Welcome to my blog. Have a look at the most recent posts below, or browse the tag cloud on the right. An archive of all posts is also available.

RSS Atom Add a new post titled:

Just for giggles, watch an episode of Grimm, then watch and episode of Portlandia. For more fun, take a shot of [beverage of choice] each time you see a location in one show that you saw in the other.

Posted Mon Jan 9 18:14:09 2012 Tags:

After planning my first LAN party in over a year, I discovered that the game I planned to play, Battlefield: Bad Company 2, intentionally does not include support for LAN-only servers. In over 15 years of hosting LAN parties, I have never encountered a game that does this.

EA made this choice, supposedtly, to curb piracy. What they have done is guarantee that I will never buy one of their products again. Ever.

Strong work.

Posted Fri Dec 16 12:32:04 2011 Tags:

In the wake of Occupy Portland being shut down, it's good to reflect on why it failed: 1% ruined it for 99%.

Posted Mon Nov 14 10:07:51 2011 Tags:

GIT is a wonderful tool. It enables some really powerful, flexible working models. There is one model that is commonly used when developing a major feature (or large refactor):

  • Create a long series of patches in the order that it makes sense to develop them.

  • Rebase, reorder, and merge patches into the order that it makes sense to review them.

  • Post patches for review in small, easy to digest groups.

There is a danger in this process. While reordering patches it is very easy to create a tree that won't build at intermediate commits. Since the entire group of patches gets pushed at once, this may not seem like a problem. However, having intermediate commits not build makes it impossible to bisect when failures are found later.

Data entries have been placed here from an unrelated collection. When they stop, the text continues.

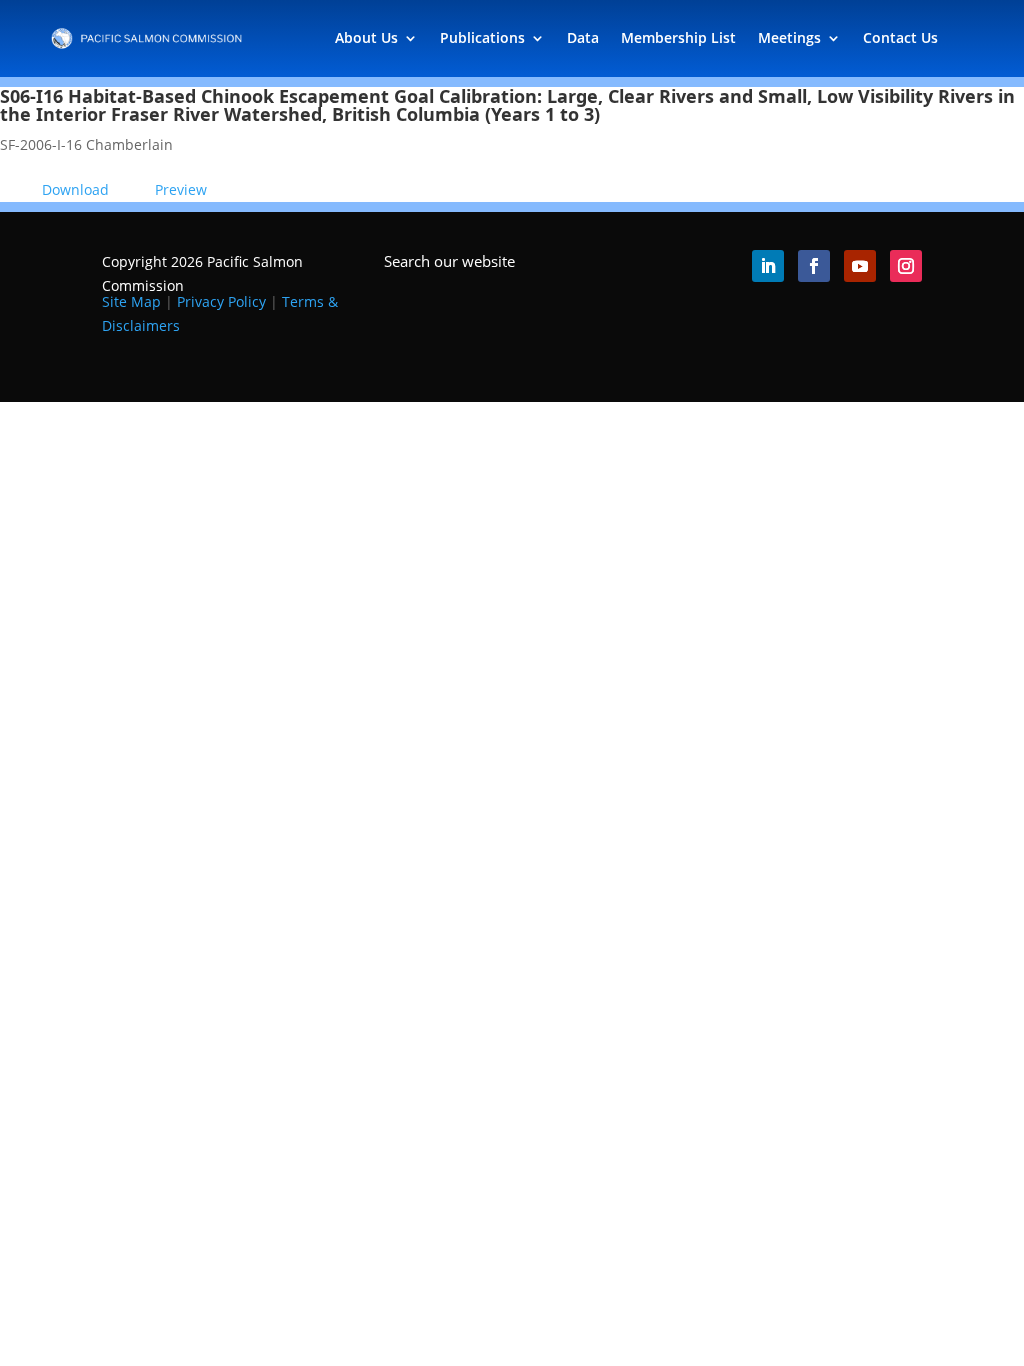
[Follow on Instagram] (906, 266)
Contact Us (900, 37)
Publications (482, 37)
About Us (366, 37)
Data (583, 37)
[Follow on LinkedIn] (768, 266)
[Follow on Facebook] (814, 266)
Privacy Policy (221, 301)
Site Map (131, 301)
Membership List (678, 37)
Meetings (789, 37)
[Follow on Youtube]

Having every commit along a long patch series build is an absolute requirement.

However, it's kind of a pain in the ass to manually build the tree at every step. The emphasis in the previous sentence is manually. In some sense the ideal tool is something like a scripted bisect. This doesn't work, of course, because both ends of the commit sequence, in bisect terminology, are good.

To get around this in Mesa, I wrote a script that builds origin/master and every commit in some range of SHA1s. If any build fails, the script halts. At the end, it logs the change in the compiler warnings from origin/master to each commit (as I write this, it occurs to me that the warning diffs should be between sequential commits). This is useful to prevent new warnings from creeping in.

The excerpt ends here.